Customer Knowledge is Customer Power: How marketers can use their customer’s knowledge for mutual benefit
December 12, 2007
Customers have always been knowledgeable about the products they consume. It is due to the widespread social adoption of the internet however that this type of knowledge is for the first time being transcribed and shared.
The volume of customer-created, product/company-related knowledge accessible to an individual customer has increased very little in the past due to medium through which this kind of knowledge was expressed, namely, word of mouth. By its very nature word-of-mouth communication prohibits the pooling and limits the sharing of its content.
Today, for the first time, the knowledge customers possess enjoys the objectification and permanence that derive from its transcription, which in turn allow both its pooling as well as its sharing and exchange. The reason that this kind of knowledge has not been transcribed up to now is obviously not that customers only recently learned to write. Rather it is the fact that transcribing this knowledge is for the first time actually valuable because it can be easily shared and accessed online. The customer’s newfound ability to transcribe, publish, share and pool knowledge about companies and products radically empowers him as a subject that creates and consumes a new, and from now on, ever-increasing body of knowledge: ‘customer knowledge’. Let’s look at what customer knowledge consists in by means of a rough classification of one kind of customer knowledge, namely, product-related knowledge:
- Product review: “I know exactly what the positive and negative features of my Giant FCR 3.0 bicycle are, and why I think it offers good value.”
- Product troubleshooting: “I know why my laptop suddenly shuts down without a warning: overheating. I know how to repair it myself: clean the CPU heatsink. I know how to notice the problem before my laptop shuts down: the keyboard and the bottom of the laptop are very hot.”
- Product hack: “I bought a bunk bed for my 2 boys a few years back but we ve since moved house and now each has his own room. I turned their bunk bed into 2 single beds and a garden bench!”
(A blog post that offers a more holistic classification of customer knowledge will follow.)
This knowledge is valuable for our customers because it is…
· free
· credible
· relevant to their needs
· easy to find
For marketers it is valuable because it is (in decreasing order of importance)
· valuable our customers: by facilitating the pooling and sharing of this knowledge we increase the value we offer to our customers.
· persuasive: the persuasiveness of this kind of knowledge is a lot higher than that of our own marketing communications.
· available: whether in our customers minds or blogs this knowledge has already been created.
· free: while it would not have been cost effective for organisations to create this knowledge (this is a hypothesis open to doubt – please comment) customers are happy to contribute it for free.
· relevant – relevant to our customers most specific needs.
…in short, it is an invaluable resource.
Here are two things we can do to take advantage of our customer’s knowledge:
A. Create the facilities that allow your customers to contribute their knowledge:
1. Give the ability to your customers to rate your products, write product reviews and recommend your products in both your own and other sites. Provide them with the information and/or allow them to trial your products in order to be able to do so to the best of their ability.
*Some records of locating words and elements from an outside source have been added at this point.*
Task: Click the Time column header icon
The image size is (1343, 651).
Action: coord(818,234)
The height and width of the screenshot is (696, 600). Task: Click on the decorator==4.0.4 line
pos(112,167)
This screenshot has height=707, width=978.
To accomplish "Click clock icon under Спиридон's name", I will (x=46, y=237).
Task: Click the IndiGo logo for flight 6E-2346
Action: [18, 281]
· Gain a customers word of mouth recommendation, rating or review, especially when there is a number of them has very high persuasive potential.
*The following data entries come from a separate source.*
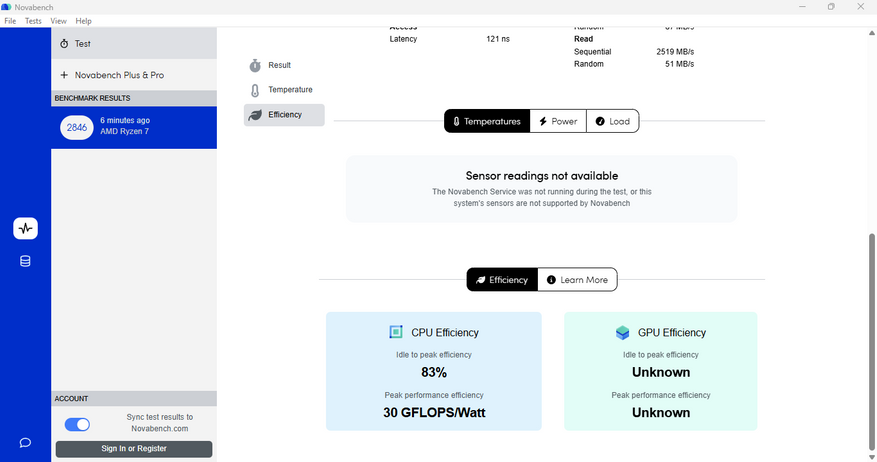
Task: Open the chat feedback bubble icon
Action: pos(25,442)

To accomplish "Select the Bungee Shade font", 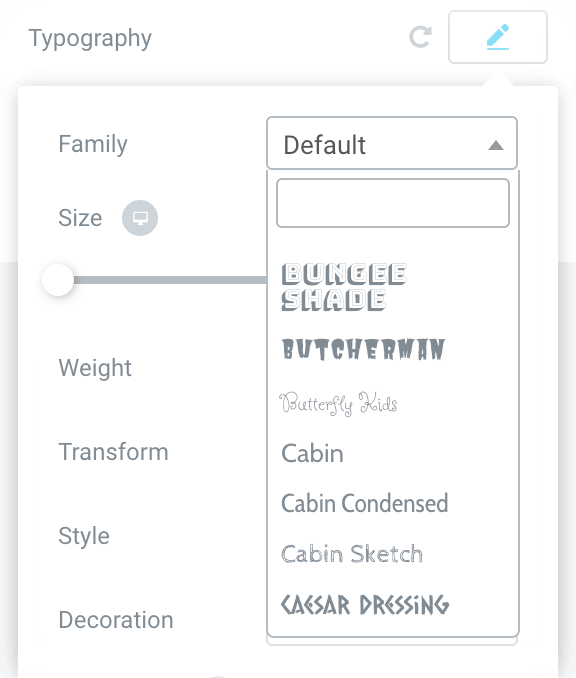I will [x=344, y=287].
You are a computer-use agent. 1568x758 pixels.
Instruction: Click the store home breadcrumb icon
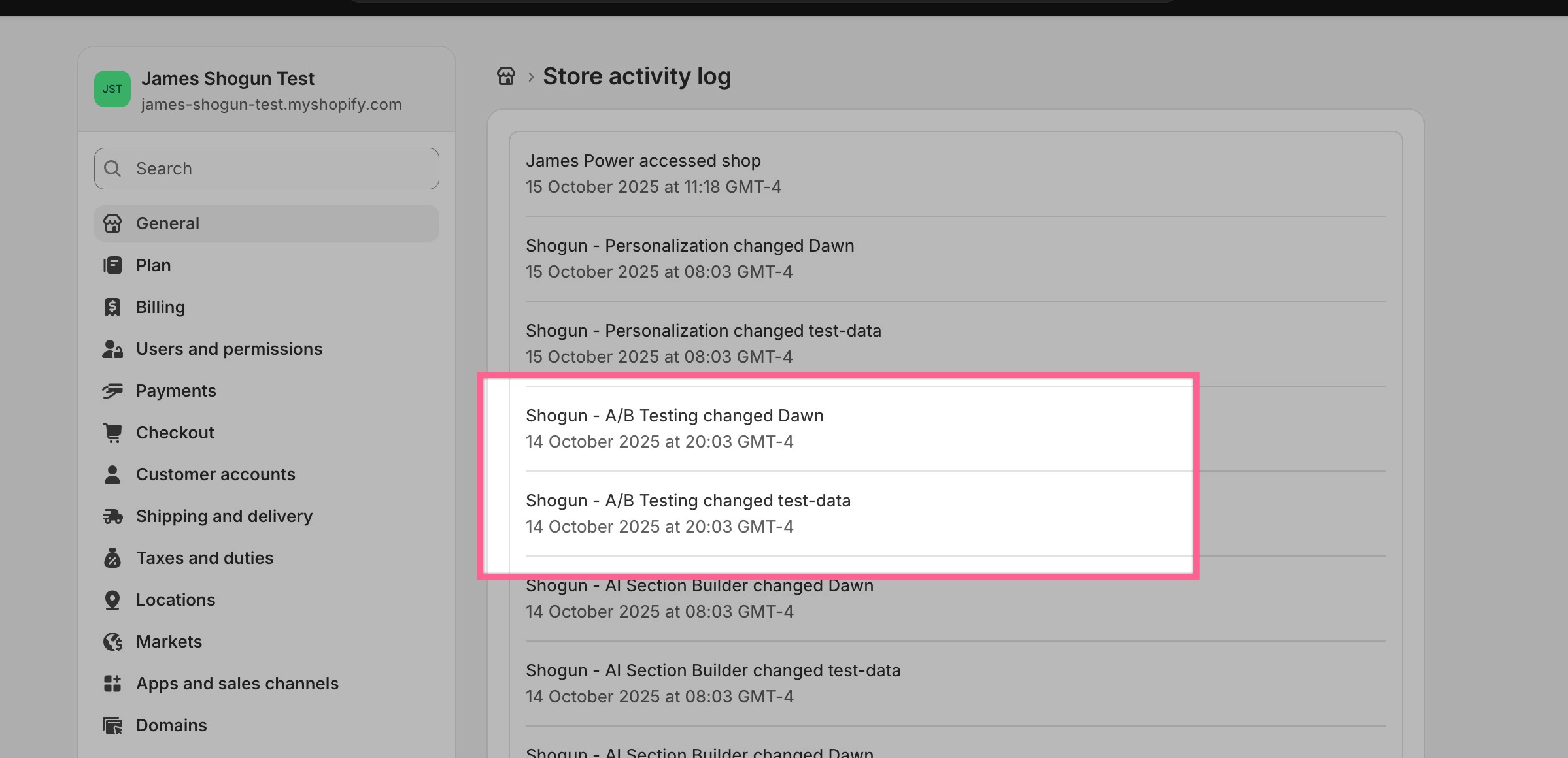[506, 76]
2. Create a moderated wiki-based customer service or customer FAQ section.
· Greatly improve your customer service for free.
3. Create a section, a social network etc where they can post these. Reward the best hacks. Incorporate the best hack into new product development/redevelopment.
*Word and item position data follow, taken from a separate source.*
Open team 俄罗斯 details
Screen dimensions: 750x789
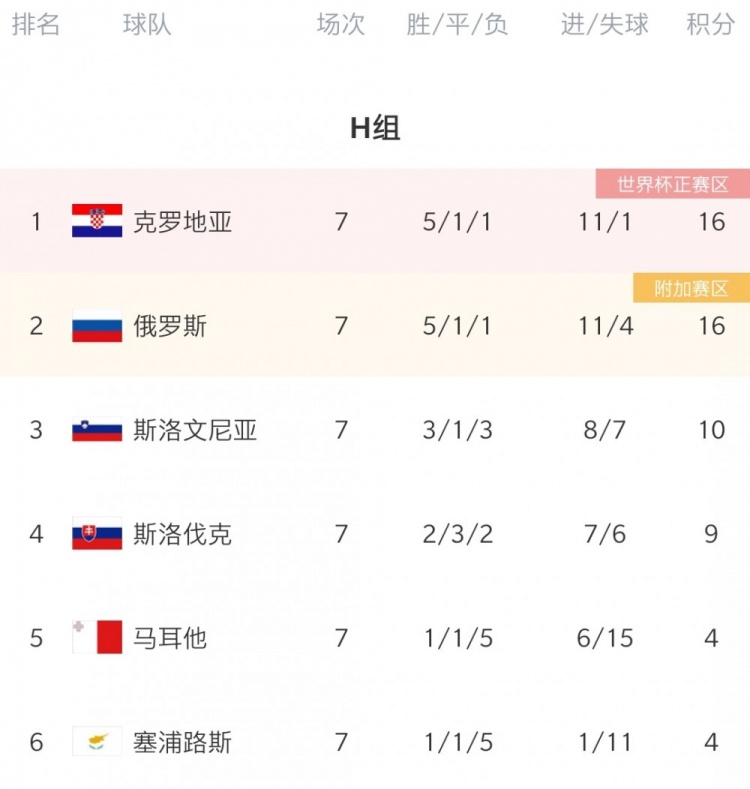[170, 326]
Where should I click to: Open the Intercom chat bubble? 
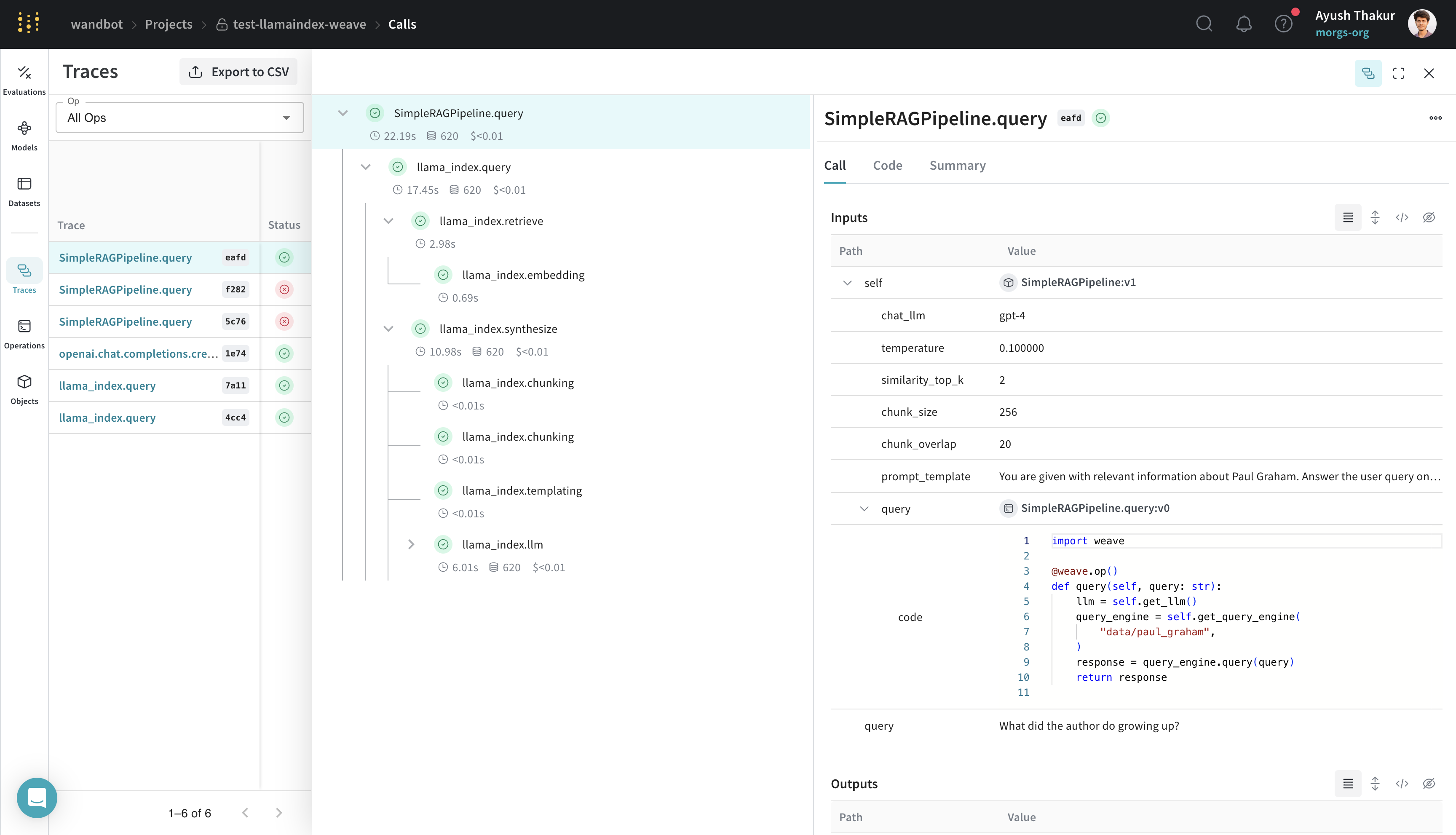(x=37, y=797)
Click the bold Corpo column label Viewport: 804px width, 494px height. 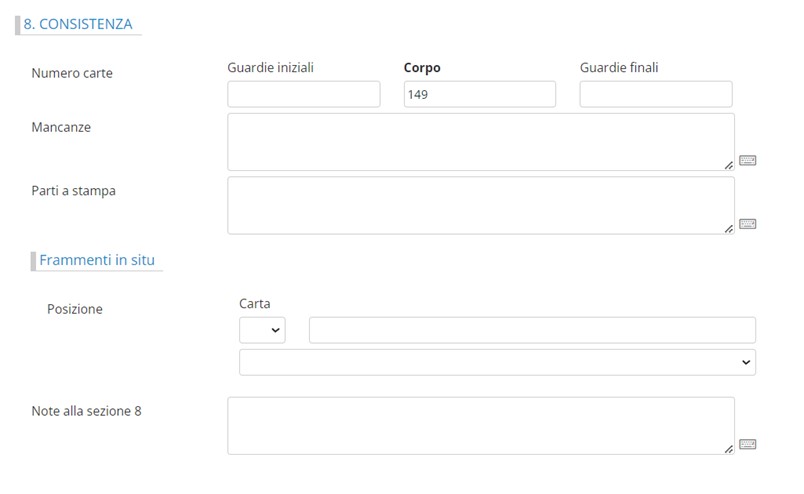(422, 68)
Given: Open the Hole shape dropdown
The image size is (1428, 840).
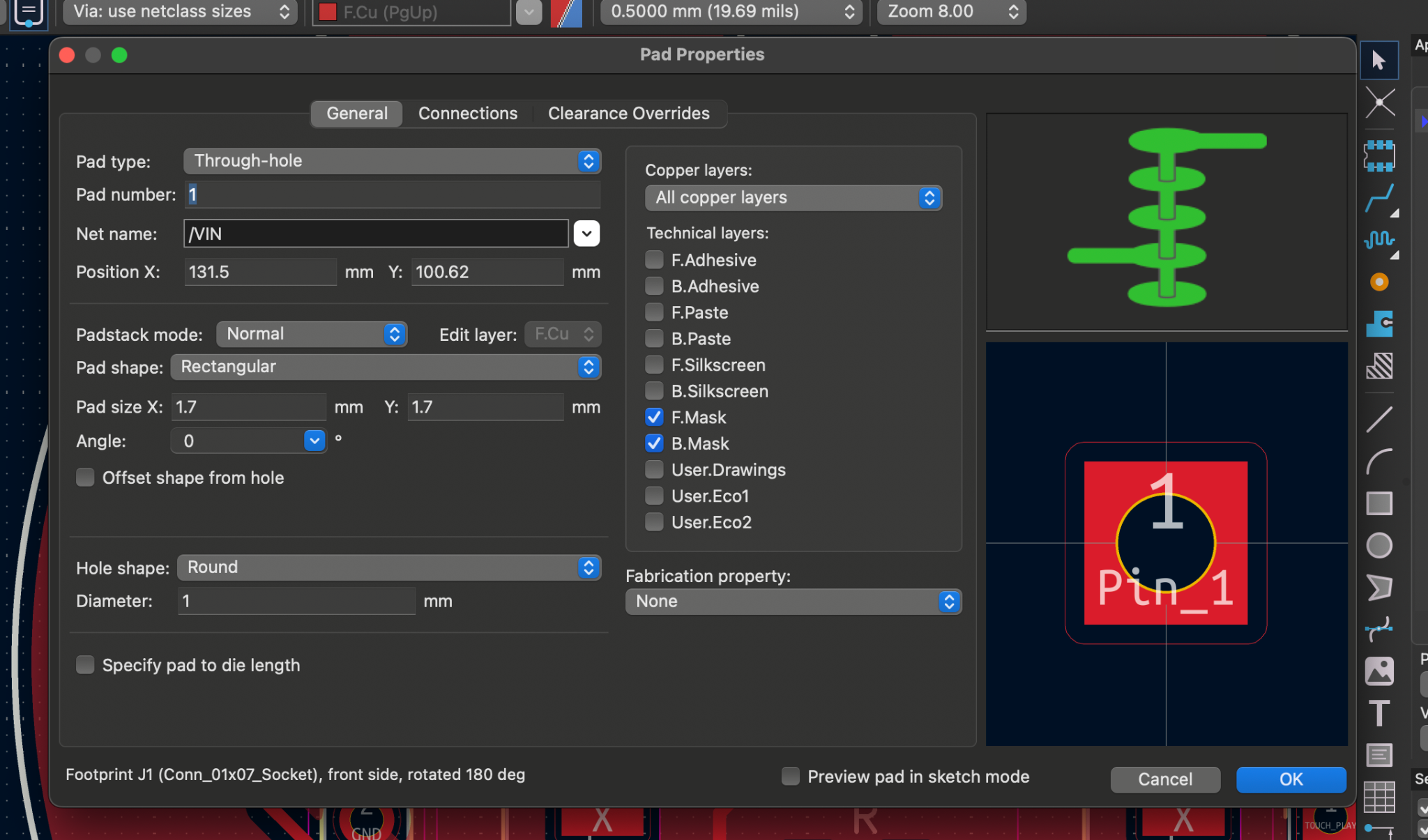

· Increase the value of your products and the degree of your customer’s engagement with them. Your customers customise your products to their needs themselves. This, believe it or not, makes them happy.
B. Stimulate the target customer’s motives for contributing their knowledge:
· Loves the brand: show that you recognise his love and love him back.
· Seeks public recognition through expertise: allow him to publicly establish himself as an expert.
· Wants to contribute to the community: allow him to do so and show him how his contributions helped make a difference. Thank and reward him further on those grounds.
In conclusion, customer knowledge far from being detrimental to companies can be utilised for their as well as their target customers’ benefit.